Graphical programs that can directly display log-frequency-axis spectrograms are:

  • the free audio editor Audacity, though the output is blockier than ours
  • the free audio file viewer "sonic-visualiser", which also has a Constant-Q spectrogram VAMP plugin
  • the latest release of sndfile-tools (1.04 or later) includes a new --log-freq option to sndfile-spectrogram achieving the same effect as here. If your OS has an older version and you can compile C, you can get it on github.

Get spectrograms of your music!

Moogies Bloogies - Spectrogram with piano staff (detail)

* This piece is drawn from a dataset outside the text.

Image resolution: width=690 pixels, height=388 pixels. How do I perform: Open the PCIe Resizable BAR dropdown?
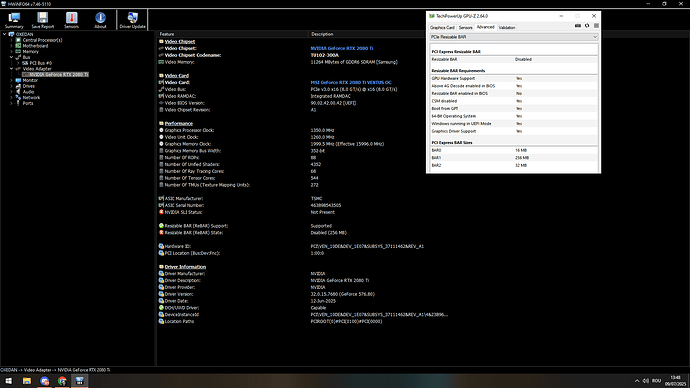pyautogui.click(x=514, y=37)
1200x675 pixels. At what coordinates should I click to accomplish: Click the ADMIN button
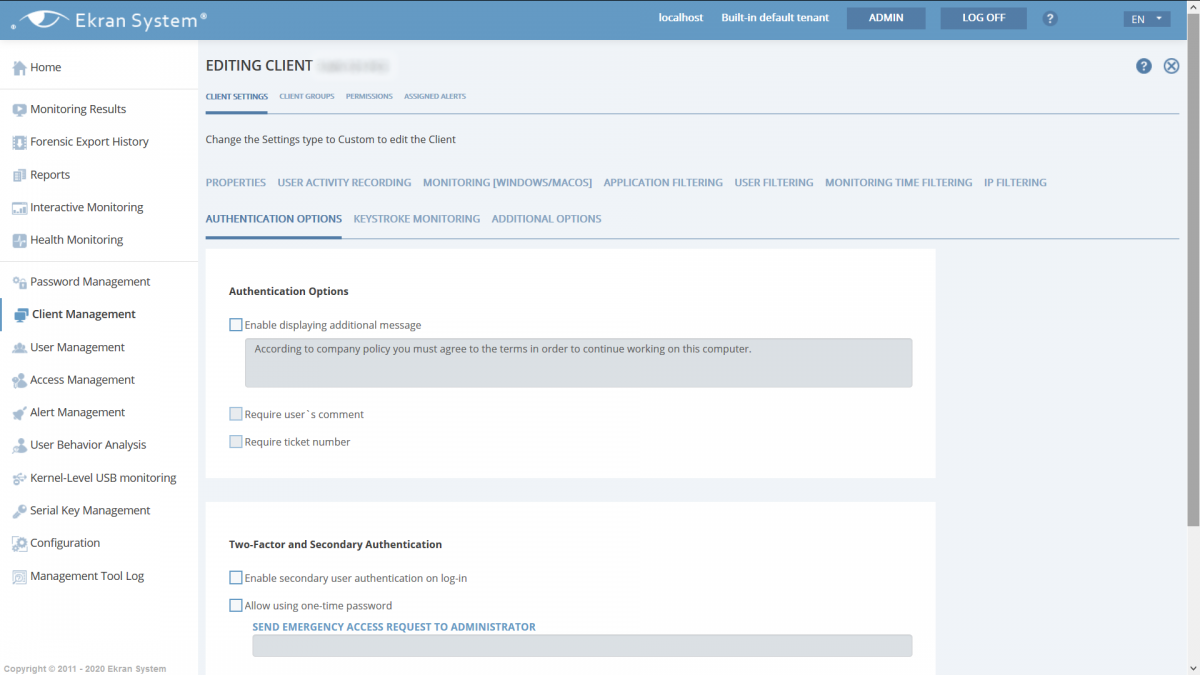click(885, 18)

I am happy to run the log spectrum analyser on your music. You can specify:

  • lowest pitch (usually 27.5Hz)
  • number of octaves (usually 9, to 14080Hz)
  • number of pixels per semitone on the frequency axis (usually 8)
  • number of pixel columns per second on the time axis (usually 50)

Optionally the software can superimpose single-pixel black and white lines at the frequencies of the piano keys and three-pixel-wide white lines at the positions of the manuscript staff lines, see the example on the right.

If this interests you, please Make a small donation and email delia.derbyshire.net@gmail.com attaching the sound file you would like turned into a picture.

Alternatively, if you can compile C for Linux, you can fetch spettro from gitlab, which plays music files while showing a log spectrogram of it scrolling right to left with the current playing time at centre screen.

Inverse spectrograms

There are a few reconversions of spectrograms of unpublished music back into rough audio, created by some even hairier custom software:

  • Pot Au Feu early version, to get an idea of the audio quality of the reconstructions
  • Singing Waters, a rain-falling effect whose spectrogram resembles the layout of the poem it tells
  • Robert Lowell, a 4-minute evolving soundscape, reconstructed from only 4 pixel columns per second
  • Random Together 1, 2m30 of cacophony, not helped at all by the reconstruction!

References

  1. An efficient algorithm for the calculation of a constant Q transform by Brown and Puckette.
  2. The Constant Q Transform, an implementation in Matlab by Benjamin Blankertz
  3. An earlier implementation in more C-like C++ in a pitch detection plugin for Supercollider, licensed under GPL.
  4. Constant-Q Transform Toolbox for Music Processing: An optimization in MATLAB of Brown and Puckette's efficient Constant-Q algorithm.
  5. C++ Constant-Q at soundsoftware.co.uk, a C++ implementation of the above with permissive license.